--- START Page extract ---

Kenyan hip hop is a genre of music and a culture that covers various forms and subgenres of hip hop and rap originating from Kenya. It is most commonly a combination of Swahili and English (Kenya's official languages) as well as Sheng and a variety of tribal languages.

Development
As hip hop gained recognition in the global music scene in the late 1980s and early 1990s, it became increasingly common in Kenyan media. As most American rappers were of African descent, Kenyan youths felt represented and inspired, and started emulating them by wearing African American urban fashion; exchanging albums, mix tapes, hip hop magazines such as Word Up and The Source; and reciting song lyrics and rapping in English. The movement spread further when matatus painted with graffiti started playing rap music, and some Kenyan artists started releasing rap-influenced songs.

According to Alicia Rebensdorf, initially there was a strong correlation between rap music and wealth in Nairobi in the 1990s. The extremely high cost of rap CDs, magazines, merchandize, and music equipment led the genre to be initially exclusive to middle- and upper-class youths. Music videos were a primary source of exposure to the global rap/hip-hop music scene and culture. In this visual medium, the social and cultural meanings of lyrics were overshadowed by the "visual images of wealth and the verbal speed of the rappers", producing a "relatively materialistic notion of rap music and hip-hop culture".

According to the documentary Hip-Hop Colony, the beginnings of Kenyan hip hop was like a "new breed of colonialism," transplanting the original styles from the Westernized world to Africa. However, Kenya has not only embraced but also appropriated the genre, creating its own distinct version. Since its explosion in the mid-1990s, Kenyan hip hop is now generally written and performed in English, Swahili, and Sheng, a slang combination of the two.

Artists

Notable artists 
Many artists are well known in Kenya for their style and methods of rapping. Many new groups and solo artists have emerged as the scene has diversified. Among the most famous artists are Kalamashaka, Ukoo Flani, Necessary Noize, Monski, Hardstone, Gidi Gidi Maji Maji, Bamboo, Nameless, Jua Cali, King Kaka, Octopizzo, Wawesh, the late E-Sir, Khaligraph Jones, Stella Mwangi, Ab Naz, Camp Mulla (who were nominated for Best International Act (Africa) at the 2012 BET Awards), Abbas Kubaff, STL, Nafsi huru, and Wangechi.

History 
In 1990, the teenage singer and producer Ricky Oyaro made the initial impact on the Kenyan music scene with the hip-hop/R&B single "Renaissance", which triggered a renaissance in the then-ailing Kenyan music industry. The song received massive airplay on radio and Music Time on Kenyan television. Jimmy Gathu, one of the earliest known rappers on the Kenyan scene, would soon follow with his 1991 hit "Look, Think, Stay Alive", a song dealing with road safety. Soon after, more and more Kenyan youths started rapping on TV. The show Mizizi, which aired on the Kenya Broadcasting Corporation, gave young rappers a platform to express themselves, giving rise to Kenyan hip hop.

--- END Page extract ---
--- START Information provided ---

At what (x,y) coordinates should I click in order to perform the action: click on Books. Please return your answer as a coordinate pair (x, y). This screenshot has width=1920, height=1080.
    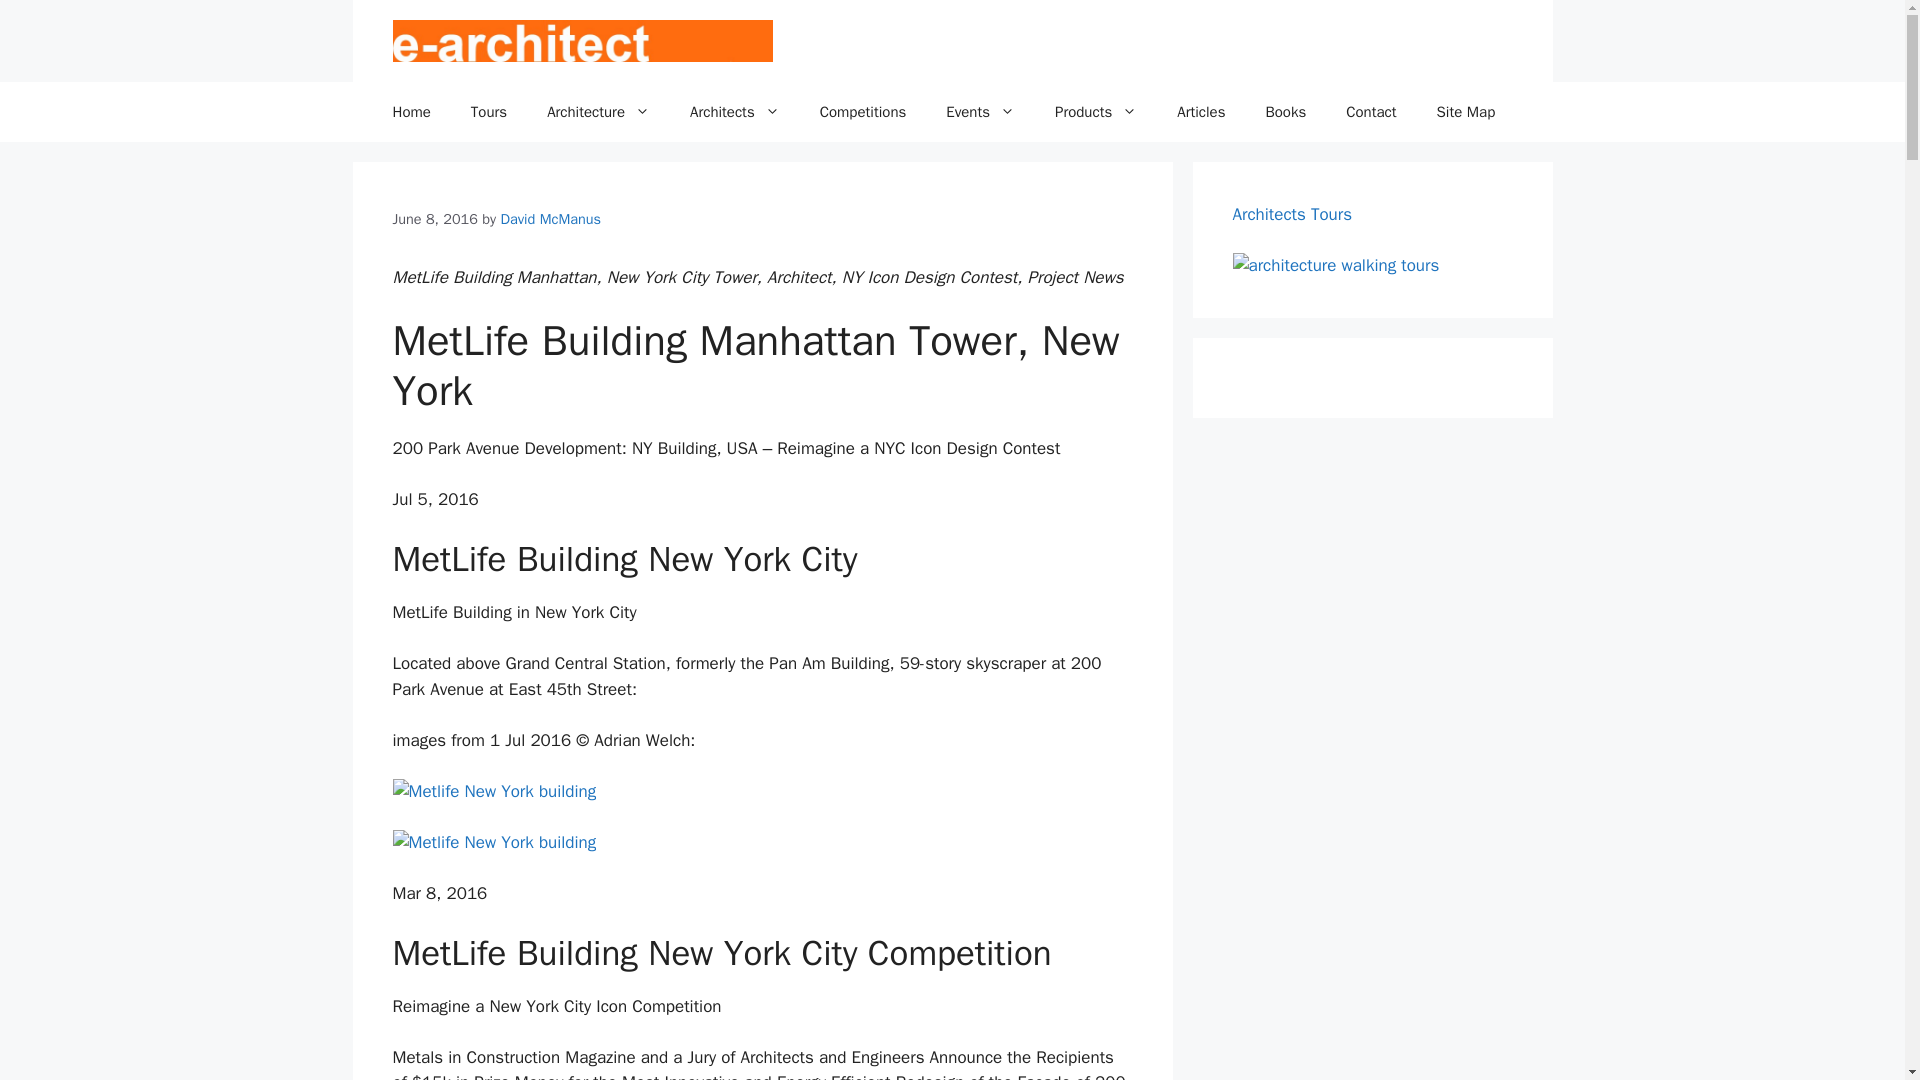
    Looking at the image, I should click on (1285, 112).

--- END Information provided ---

Pick up the Kenyan hip hop article right after its final sentence and write what comes next.

The first major commercial hip hop hit emerged in 1996 with "Uhiki" by Hardstone (Harrison Ngunjiri), which sampled a Kikuyu folk song and Marvin Gaye's "Sexual Healing", and was produced by Tedd Josiah of Audio Vault Studios (now Blue Zebra). Other popular pioneering acts were Kalamashaka with their national hit "Tafsiri Hii", K-South with "Nyabaga Kodo Gakwa" (which was also sampled from a Kikuyu folk song), and Poxi Presha with his breakout hit "Dhako Kelo".

Gidi Gidi Maji Maji became well-known in 1999 for their song "Ting Badi Malo", and released their debut album Ismarwa the following year. They went on to release their popular and politically charged hit "Unbwogable" in 2002; the word took on the meaning of "unshakable", "unstoppable", or "unbeatable" and was subsequently used by major politicians and in reference to 2008 US presidential candidate Barack Obama.

In 2006, Ukoo Flani Mau Mau was awarded Best Song (Hip Hop) at the 2006 Kisima Music Awards for "Punchlines Kibao", featuring Vigeti (Kalamashaka, Kimya, and Ibra da Hustla (Nako 2 Nako)). The song was produced by Musyoka and recorded at Andaki Studios, deep in the heart of Dandora, Kenya's home of hip hop.

Subgenres 
Ogopa Deejays term their style of music as "boomba" or "kapuka", while Calif Records initiated a new style known as genge. Genge, which roughly translates to "large crowd of people", reinforced a foundational ethos of hip hop as a music for and by the people.

In 2006, Influx Swagga (one of the earliest genge artists) rebranded to Swagga and proposed that all subgenres of Kenyan music be merged into one brand called "Sheng music", which would make it easily identifiable in the international market, like Bongo Flava from Tanzania. However, the proposal failed to gather support from genge, kapuka, and boomba stakeholders.

In 2014, AD Family crafted the name "shrap" for their genre of rap music. The name is a merger of "Sheng" and "rap".

In late 2017 until mid-2018, an offshoot of Kenyan hip hop named "gengetone" emerged, pioneered by Ethic Entertainment, Boondocks Gang, The Kansoul, Rico Gang, and Ochungulo Family. Although the subgenre rose steadily in popularity among Kenyan teenagers and young adults, negative remarks from the general public and the Kenyan music production board led to its gradual downfall. Though it is considered dead, records are still occasionally released.

In recent years, a subgenre known as Kenyan drill—a fusion of UK drill with English, Kiswahili, and Sheng—has risen in popularity, pioneered by artists such as Wakadinali and Buruklyn Boyz, and popularized by artists like Big Yasa, Geri Soweto, Davaji, and Natty.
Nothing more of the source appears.